El pintor Darío Noguera arma torres, faroles, templos, resta tiempos, suma vidas, construye luz, le otorga a la ciudad blanca estaciones históricas de pasado, de regreso y de futuro.
La mirada estética de su pincel se mueve entre la luz polícroma de barnices legendarios, colección de relatos y simbologías religiosas emblemáticas que declaran y muestran vivas las heridas sociales flageladas, de quienes lucharon por clausurar el sufrimiento humano.
Como en la metáfora ficcional liberadora de Kafka su obra viajera se detiene y llega un día después de su llegada.
Acude a La torre del reloj y le otorga la dignidad de ser clepsidra para que resucite las arenas del tiempo y los pueblos del orbe la miren y la admiren en las estaciones del exilio.
En Naufragio la historia se reúne, se congrega y se inclina en atalayas legendarias a esperar el advenimiento del equilibrio urbano.
Darío Noguera Montilla trabaja con el tiempo para encontrarse con la vida, lo convierte en una ecuación histórica citadina que resuelve la dimensión estética del pasado y el futuro, y lo dona a la existencia con la mano apretada de su pincel maestro.
El artista propone sucederes nuevos, lejos de las mordeduras temporales, deja ver pisadas que se juntan y calles que se abrazan, esperanzadamente, después de las ruinas telúricas de 1983.
El tiempo, vigilante de la tradición, en la La torre del reloj, hermanado epocalmente con la contemporaneidad, es la parábola duplicada que nos remite al momento en que el mundo estalla como la cascada turbulenta de un río que se detiene en su caída para salvar la orilla, recordándonos el instante en que pudo derrumbarse la civilización humana.
En Darío la palabra es lúcida, mensajera estética que adquiere forma de poema, himno de vida, canto al humor fino y al sarcasmo, fulguración histórica que, al decir de la expresión del escritor y poeta Marco Antonio Valencia Calle nos invita “A repensar la ciudad. Y desde el humor y la ironía a concertarnos con su historia y su futuro”.
Historia dialécticamente repensada en Quelonia Pubensis, en ¡Ecce in urbe!, en La persistencia de la memoria urbana y en Cronópolis, donde el pincel del maestro muestra la carga del dolor y el sufrimiento en la creación de la sociedad payanesa pretérita y pasada.

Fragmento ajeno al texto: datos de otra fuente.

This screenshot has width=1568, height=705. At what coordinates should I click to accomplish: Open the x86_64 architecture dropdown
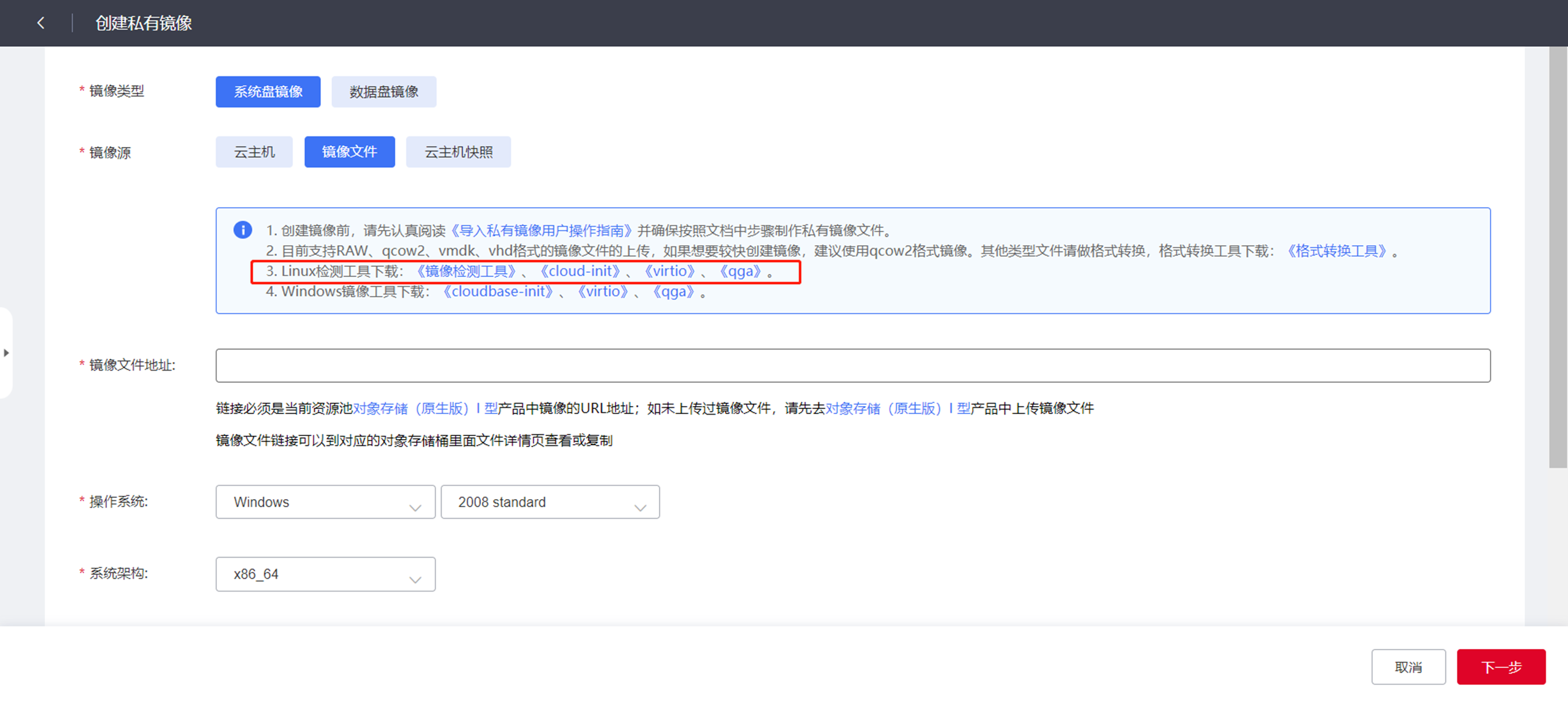coord(325,573)
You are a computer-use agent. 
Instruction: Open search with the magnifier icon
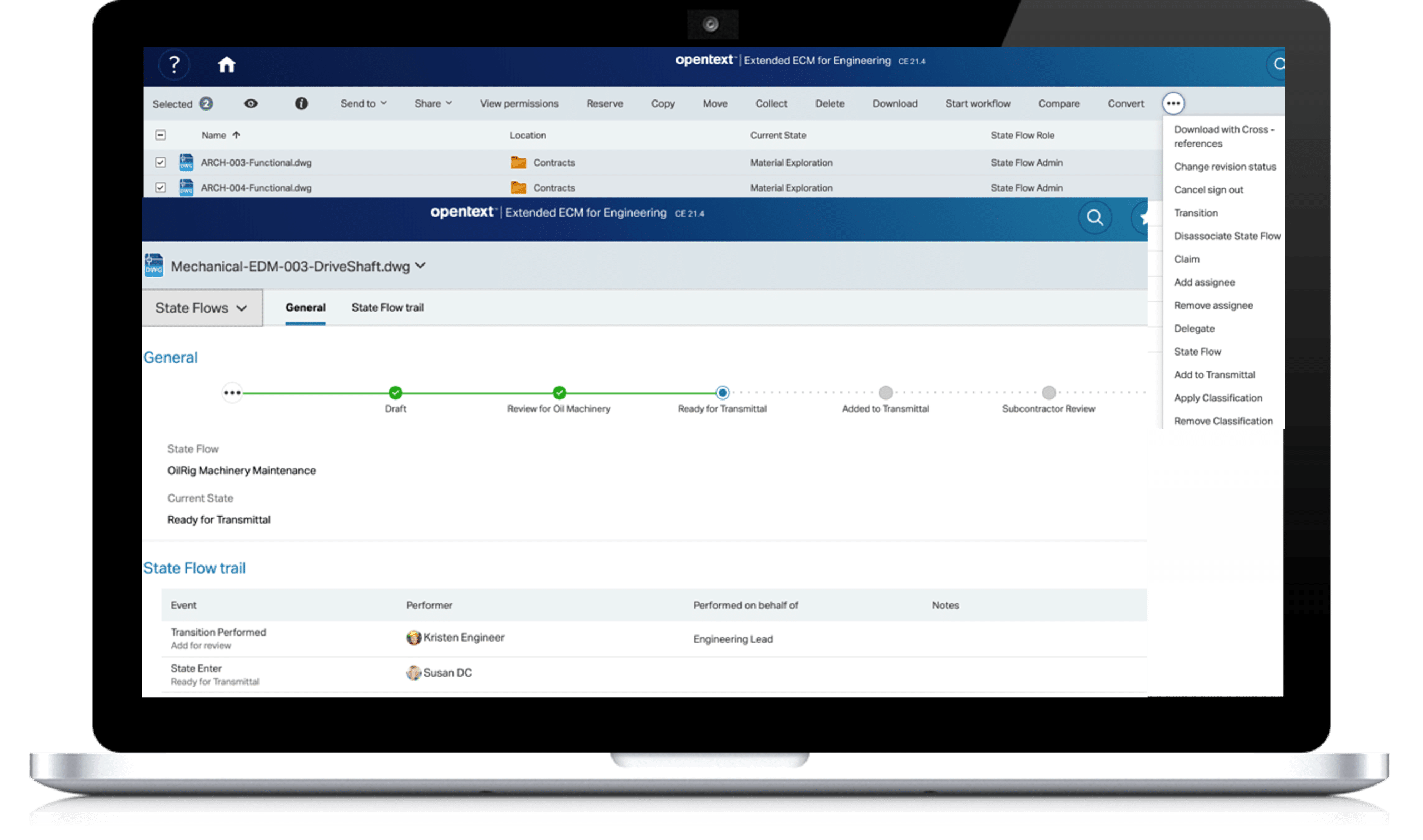tap(1094, 217)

En Las torres gemelas el tiempo queda herido, pero no sucumbe a la ofensiva letal y se mantiene como una ciudad impertérrita en todos los procesos de demolición social, atrapando la memoria histórica, plena de luz, que en su caída se vuelve canto para esquivar la sima.
Tiempos para admirar a una ciudad que se mueve, como en Quelonia Pubescens y La eterna dimensión del infinito, entre laberintos milenarios de entradas, encuentros y salidas, que son como inesperados goces que incitan al retorno y la paz invocada por sus puentes.
Paz que une a los opuestos, desbordando la herencia de la ciudad y prolongando su infinito, que en De profundis el agua es un escualo que vigila el eterno rito de la lluvia que resbala por su calles y su historia como un río, que concita a juntar las manos para recogerla y mitigar la sed.
Recorramos con Darío el despliegue de una dinámica geométrica de silencios que nos posibilitan observar el tiempo que nunca se ausenta, que tiene tonos de vigilia y credenciales para asistir a las fronteras de la hermandad humana donde sea posible eclipsar la mercancía de sangre que el tiempo con inclemencia nos ofrece.
No aventuramos a decir que la exposición de Noguera Montilla es una memoria visual hecha de argumentos estéticos que narra tiempos y edades, tejidos como relatos, que trascienden lo sagrado como la existencia misma, provocación que incita a proteger la ciudad blanca de la desolación y del destierro.
Obra donde la historia está detrás de la historia y donde los supremos protagonistas son el pasado, el presente y el futuro, que con suficientes virtudes los retienen para defenderlos. Acompañarlo en el viaje de su exposición lírica es también sabernos cómplices del tiempo, la solidaridad y la vida.